I have decided to not renew my contract and go home. I may look well, happy and adjusted but deep down, I am anxious of what my life be after this. I believe my reasons— to build a family and to leave the crappy teleserye-like hospital I worked for— were acceptable, but I did not come out of it prepared. Though I was never prepared in life, I was always on top of it, well not really, but I was doing good enough, I guess. But with all honesty, I have not well thought of what would I be after this. I am a wife to my husband, yes, that’s some kind of a role I would gladly take and hopefully, a mother to a healthy baby, yes too! But why do I feel like I’m losing so much from this? I feel like I needed to stay in my game while I still can or I will lose so many opportunities career wise. I hate to be in this situation. If only, I can be everything I wish to be without compromising my career.

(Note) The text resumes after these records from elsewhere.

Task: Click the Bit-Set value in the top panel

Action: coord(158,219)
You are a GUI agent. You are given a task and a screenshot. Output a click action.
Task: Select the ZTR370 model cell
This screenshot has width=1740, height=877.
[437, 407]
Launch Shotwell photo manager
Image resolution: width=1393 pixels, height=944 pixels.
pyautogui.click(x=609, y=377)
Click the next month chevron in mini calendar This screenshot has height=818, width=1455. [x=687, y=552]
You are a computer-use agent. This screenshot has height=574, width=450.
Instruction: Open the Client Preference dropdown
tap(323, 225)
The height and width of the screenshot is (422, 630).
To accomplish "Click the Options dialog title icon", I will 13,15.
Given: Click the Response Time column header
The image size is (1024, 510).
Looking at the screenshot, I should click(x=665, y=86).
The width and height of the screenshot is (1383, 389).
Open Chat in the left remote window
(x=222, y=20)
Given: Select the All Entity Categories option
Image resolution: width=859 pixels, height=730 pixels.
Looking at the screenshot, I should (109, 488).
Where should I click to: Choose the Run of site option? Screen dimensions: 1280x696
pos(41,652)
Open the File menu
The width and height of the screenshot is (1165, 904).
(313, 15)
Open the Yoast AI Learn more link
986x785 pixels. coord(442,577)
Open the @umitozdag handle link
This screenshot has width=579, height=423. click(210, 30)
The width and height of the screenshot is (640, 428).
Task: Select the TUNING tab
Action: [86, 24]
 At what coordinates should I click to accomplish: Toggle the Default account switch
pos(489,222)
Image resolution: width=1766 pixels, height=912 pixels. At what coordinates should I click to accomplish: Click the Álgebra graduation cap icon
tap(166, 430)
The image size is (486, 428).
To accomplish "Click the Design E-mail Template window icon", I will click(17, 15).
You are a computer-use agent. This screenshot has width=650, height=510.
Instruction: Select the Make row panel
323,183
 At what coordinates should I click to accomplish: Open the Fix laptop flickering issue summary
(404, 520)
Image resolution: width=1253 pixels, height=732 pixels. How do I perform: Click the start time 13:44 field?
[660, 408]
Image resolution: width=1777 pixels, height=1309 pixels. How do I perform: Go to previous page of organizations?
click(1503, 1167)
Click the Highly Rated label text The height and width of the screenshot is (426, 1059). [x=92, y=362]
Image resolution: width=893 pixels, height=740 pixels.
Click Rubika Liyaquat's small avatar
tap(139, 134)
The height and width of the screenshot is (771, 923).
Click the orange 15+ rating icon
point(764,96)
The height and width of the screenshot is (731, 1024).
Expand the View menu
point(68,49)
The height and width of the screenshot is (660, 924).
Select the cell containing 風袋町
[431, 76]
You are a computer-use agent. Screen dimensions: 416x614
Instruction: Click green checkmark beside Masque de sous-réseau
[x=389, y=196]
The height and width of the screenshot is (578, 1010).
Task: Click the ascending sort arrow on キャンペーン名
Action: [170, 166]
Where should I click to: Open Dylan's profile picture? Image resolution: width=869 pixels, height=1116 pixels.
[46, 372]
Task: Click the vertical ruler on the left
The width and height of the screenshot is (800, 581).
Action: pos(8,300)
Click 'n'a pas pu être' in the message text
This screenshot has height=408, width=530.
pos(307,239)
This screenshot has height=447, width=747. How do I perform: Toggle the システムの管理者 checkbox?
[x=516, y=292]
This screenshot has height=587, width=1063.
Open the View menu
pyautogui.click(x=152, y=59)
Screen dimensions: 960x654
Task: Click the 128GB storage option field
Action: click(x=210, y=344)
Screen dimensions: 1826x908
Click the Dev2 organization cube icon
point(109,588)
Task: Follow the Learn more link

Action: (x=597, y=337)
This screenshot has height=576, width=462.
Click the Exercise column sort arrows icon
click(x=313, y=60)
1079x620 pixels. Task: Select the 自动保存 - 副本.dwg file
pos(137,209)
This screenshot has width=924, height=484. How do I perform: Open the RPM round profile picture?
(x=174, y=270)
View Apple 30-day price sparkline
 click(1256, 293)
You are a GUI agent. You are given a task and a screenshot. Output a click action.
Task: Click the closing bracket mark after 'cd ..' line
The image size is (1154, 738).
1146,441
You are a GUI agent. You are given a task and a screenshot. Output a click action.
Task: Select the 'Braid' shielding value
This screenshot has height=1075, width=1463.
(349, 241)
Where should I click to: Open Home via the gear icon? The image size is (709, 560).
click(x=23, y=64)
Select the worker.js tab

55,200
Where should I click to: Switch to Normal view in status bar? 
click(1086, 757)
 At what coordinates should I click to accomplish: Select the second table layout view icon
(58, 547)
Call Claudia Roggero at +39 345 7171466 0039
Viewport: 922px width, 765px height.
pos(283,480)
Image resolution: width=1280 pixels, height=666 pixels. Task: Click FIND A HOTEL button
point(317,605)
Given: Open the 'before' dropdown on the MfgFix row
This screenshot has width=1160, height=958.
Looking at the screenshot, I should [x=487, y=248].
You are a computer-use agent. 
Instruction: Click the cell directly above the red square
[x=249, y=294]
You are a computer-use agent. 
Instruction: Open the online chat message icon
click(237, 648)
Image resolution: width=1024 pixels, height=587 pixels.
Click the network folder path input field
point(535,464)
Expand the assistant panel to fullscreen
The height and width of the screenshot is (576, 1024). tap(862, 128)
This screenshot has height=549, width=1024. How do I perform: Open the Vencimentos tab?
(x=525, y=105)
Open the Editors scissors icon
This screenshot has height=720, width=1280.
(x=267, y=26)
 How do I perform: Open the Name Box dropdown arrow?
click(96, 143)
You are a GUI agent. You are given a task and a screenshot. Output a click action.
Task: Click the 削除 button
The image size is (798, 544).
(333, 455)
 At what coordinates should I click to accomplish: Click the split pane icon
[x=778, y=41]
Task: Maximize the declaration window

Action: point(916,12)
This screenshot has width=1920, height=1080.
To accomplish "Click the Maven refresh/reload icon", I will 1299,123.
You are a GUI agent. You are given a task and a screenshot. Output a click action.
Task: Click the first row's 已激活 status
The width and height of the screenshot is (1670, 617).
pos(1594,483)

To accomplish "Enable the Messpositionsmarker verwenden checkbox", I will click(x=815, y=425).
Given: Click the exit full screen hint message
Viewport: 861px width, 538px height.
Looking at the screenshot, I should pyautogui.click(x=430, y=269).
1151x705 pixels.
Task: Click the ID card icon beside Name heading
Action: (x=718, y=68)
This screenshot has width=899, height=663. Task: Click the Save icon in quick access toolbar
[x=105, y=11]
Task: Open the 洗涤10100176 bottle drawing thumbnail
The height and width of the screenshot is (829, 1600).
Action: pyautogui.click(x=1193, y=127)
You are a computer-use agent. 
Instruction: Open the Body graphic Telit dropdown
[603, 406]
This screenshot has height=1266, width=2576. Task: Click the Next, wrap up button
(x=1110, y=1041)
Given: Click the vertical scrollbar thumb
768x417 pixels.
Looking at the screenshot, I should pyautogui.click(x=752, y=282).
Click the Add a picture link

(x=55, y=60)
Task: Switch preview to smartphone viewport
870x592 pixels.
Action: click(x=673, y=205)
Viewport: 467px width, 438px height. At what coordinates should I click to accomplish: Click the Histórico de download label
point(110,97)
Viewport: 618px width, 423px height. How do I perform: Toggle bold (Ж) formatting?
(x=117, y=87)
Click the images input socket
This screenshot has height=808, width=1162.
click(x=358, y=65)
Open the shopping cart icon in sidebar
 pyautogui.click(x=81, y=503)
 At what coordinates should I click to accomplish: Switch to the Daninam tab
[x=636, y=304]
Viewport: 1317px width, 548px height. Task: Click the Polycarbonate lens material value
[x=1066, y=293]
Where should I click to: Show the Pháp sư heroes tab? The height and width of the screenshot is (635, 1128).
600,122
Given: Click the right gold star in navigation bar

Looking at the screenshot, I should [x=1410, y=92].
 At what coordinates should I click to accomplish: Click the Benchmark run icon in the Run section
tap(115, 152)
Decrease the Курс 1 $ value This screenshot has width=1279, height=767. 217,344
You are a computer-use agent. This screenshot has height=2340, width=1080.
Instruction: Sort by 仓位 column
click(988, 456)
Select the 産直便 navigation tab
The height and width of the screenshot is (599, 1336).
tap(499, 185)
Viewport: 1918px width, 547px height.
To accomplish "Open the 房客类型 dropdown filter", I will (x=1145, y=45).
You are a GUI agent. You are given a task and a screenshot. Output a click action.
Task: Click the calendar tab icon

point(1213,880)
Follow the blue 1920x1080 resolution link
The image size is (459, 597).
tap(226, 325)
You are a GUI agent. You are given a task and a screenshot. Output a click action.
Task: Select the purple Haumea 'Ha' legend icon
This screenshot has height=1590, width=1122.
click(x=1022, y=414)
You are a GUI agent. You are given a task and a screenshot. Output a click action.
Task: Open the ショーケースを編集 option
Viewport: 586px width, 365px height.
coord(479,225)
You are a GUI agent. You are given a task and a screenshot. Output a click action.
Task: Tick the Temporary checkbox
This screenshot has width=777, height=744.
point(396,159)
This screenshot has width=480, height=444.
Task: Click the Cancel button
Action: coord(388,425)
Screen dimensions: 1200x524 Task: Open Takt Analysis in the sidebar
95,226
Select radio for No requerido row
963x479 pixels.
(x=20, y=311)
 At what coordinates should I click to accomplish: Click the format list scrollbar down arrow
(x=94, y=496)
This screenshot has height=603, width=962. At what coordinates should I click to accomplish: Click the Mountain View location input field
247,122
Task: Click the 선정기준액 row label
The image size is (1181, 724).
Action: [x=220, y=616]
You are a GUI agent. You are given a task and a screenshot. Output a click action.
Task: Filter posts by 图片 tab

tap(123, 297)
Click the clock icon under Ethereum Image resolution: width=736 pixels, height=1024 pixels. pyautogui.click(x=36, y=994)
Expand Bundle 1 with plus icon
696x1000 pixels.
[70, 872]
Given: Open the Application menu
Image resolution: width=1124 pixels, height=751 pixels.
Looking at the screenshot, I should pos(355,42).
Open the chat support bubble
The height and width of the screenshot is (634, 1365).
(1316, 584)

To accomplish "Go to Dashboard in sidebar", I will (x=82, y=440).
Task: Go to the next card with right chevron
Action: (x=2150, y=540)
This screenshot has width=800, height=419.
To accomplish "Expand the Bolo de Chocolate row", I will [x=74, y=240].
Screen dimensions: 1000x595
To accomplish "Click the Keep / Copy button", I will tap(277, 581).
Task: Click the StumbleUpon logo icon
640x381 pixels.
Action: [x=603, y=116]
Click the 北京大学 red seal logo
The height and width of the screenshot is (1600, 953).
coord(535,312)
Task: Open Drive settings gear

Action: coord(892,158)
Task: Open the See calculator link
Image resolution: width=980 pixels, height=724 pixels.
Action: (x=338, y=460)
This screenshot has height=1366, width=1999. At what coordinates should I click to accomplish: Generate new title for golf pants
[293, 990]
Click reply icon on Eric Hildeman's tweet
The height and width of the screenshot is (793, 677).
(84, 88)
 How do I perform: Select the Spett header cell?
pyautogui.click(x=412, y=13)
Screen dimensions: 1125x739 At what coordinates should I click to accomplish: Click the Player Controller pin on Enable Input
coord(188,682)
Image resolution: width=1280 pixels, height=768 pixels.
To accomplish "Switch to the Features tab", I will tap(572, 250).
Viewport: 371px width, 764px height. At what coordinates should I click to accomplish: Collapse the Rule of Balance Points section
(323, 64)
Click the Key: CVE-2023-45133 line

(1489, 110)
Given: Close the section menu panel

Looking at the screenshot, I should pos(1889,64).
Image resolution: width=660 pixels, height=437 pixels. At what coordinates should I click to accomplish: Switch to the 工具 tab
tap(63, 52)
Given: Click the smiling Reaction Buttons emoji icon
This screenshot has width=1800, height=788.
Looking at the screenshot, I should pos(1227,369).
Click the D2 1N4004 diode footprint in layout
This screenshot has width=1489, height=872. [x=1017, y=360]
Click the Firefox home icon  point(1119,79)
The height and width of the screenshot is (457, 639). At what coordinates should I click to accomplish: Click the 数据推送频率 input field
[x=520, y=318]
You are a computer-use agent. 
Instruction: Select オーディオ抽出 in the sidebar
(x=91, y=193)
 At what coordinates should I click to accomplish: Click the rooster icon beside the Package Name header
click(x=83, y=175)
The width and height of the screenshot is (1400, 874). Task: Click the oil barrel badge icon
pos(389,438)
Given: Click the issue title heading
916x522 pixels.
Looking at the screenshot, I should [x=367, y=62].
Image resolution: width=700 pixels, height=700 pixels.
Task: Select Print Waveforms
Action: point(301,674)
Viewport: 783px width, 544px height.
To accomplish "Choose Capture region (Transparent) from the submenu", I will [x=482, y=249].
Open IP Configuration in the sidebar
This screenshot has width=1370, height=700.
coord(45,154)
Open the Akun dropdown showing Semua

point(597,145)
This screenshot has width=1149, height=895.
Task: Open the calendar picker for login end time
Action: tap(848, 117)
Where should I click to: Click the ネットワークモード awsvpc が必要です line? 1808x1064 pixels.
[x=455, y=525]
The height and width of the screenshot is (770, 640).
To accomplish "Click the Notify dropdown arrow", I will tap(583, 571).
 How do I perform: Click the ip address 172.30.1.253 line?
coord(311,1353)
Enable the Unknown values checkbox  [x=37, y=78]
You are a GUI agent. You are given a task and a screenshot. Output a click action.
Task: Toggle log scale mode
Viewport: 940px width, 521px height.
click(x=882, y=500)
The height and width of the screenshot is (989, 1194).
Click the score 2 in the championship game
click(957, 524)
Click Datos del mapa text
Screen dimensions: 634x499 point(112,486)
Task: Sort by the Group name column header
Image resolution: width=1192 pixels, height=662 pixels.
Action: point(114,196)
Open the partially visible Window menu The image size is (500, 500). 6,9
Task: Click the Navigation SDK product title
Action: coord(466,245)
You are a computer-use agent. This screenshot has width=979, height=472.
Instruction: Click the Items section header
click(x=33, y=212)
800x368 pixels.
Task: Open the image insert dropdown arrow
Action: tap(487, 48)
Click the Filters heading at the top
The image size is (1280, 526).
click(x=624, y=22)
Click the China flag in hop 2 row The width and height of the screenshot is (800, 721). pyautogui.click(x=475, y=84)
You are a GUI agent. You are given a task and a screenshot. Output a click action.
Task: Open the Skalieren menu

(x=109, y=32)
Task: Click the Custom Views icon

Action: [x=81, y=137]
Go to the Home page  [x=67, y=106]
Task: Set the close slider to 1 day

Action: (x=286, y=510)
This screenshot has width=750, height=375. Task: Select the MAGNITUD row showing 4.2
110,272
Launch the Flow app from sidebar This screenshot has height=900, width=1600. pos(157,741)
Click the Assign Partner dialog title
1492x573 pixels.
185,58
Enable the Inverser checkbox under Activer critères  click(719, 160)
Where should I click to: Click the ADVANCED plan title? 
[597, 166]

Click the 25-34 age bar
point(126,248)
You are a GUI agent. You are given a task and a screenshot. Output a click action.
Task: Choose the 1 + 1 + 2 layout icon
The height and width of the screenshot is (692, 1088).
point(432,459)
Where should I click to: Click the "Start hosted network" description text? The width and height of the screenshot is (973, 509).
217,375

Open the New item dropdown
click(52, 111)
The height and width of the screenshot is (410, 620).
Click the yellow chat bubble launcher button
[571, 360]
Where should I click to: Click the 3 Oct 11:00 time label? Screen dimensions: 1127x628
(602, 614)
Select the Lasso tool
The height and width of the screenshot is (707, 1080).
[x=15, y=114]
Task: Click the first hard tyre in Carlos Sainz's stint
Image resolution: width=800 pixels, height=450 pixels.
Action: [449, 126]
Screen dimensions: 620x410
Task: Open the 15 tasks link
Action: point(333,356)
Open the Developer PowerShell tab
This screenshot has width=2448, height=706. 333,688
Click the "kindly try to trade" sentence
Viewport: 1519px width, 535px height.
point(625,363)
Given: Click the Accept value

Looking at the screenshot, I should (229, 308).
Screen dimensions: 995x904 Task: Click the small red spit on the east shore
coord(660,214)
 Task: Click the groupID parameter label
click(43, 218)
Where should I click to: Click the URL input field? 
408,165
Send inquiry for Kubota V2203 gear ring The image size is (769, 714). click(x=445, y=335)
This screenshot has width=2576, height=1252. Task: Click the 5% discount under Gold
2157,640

So our hospital was able to pass the audit and the higher ups celebrated it. I am now convinced that even such grand organization can be bought. Money is everything in this mundane world. I knew how this will end up. Congratulations, Royal. You cheated your way up! Now, you have another reason to abuse your Staff Nurses!
I know I am not a qualified auditor to gauge the performance of our hospital but being in practice for almost a decade and getting employed in different hospitals, I’m sure this hospital is a big failure. Yes, this is a facade waiting to be revealed soon.
If anything, the only saving grace this institution has is the Nurses.
I don’t know but sometimes, I feel like I am the villain of my own story. I have a tendency to make people feel uncomfortable with my presence. I know, I throw them off. Is it always wrong to voice out my unpopular opinion? It’s funny to see them shaken. I am not nice. And I like to attack their viewpoint, once in a while. I will never allow such normalcy take place, I am the change, and I will make them feel that.
The title does not necessarily fit the premise of my entry. I think I will keep this blog for some time. I’ve owned several blogs but most of them I took down for some idiotic reason. Some, I kept private. I figure I would make this one public just for the liberty of writing and throwing shade at the world, anonymously. No one will read this anyway. I have always loved writing since I learned to write, not necessarily mean I’m good at it, but I love expressing myself through words- spoken and especially, written. I know this has become a stale way of getting the message across, especially in this day and age, but I still prefer the sincerity of writing over Vlogs, photography, dubs etc.
Again, I am writing just for the heck of it. I am just counting down the hours to finish my work which will end in about 3 hours or so. I know I’m supposed to share a piece of myself in every entry. So what’s new aside from me getting old everyday?
It’s been months since we last talked (if that was considered a ‘talk’). There was a number of exchanged messages, to which we didn’t really say much. We used to have really lively conversations, ones that I really miss every day. Our ending was bitter. You deleted your account after that ‘talk’ and eventually disappeared in my life. I thought you’d come back, as you always did. I guess, the talk quite made an impression and you left and sent me to tears, again. I asked for it. I’d never make you wholly responsible of that cause we both know what were the stakes of getting into this kind of stuff.. I guess, our difference is that I kind of took it seriously. I did. So it was probably my fault, by default. We were in a situation that both favored us the same way. It actually favored you more than me but I didn’t mind it. It just felt good until you had to leave. It broke me apart. I was left in despair and again, I was alone. Well, technically, I was not. But seeing you with your family, being happy without me, made me feel lonely. I havent seen you in such elation for a while. I wish I can give you that but I had nothing to offer you but trouble. We both were a threat to a sane and happy life.
The day I asked that we stopped talking was one of the many ‘confusing’ days I had. I didn’t want to cut off my communication with you, because however this was torturing me, it was the only way possible I can speak to you. But I had to.
In about 4 months, it will be a whole year without us talking. That’s quite a long time. You might probably have forgotten about me by then. But if you ever stumble upon this site, I just want to let you know, not that you’re asking, that I still exist and that I am thriving just alright. I got married, too. I think I told you about that even before we stopped talking. That was the very reason I was ending this because of my plans of settling down. I’m okay with everything now. I am not happy but I am not sad too.
I don’t really know how to end this, but since this is a letter of good bye then I’m going to say my fare well. Thank you. I wish you the life you deserve with your family. Live well, Ynack.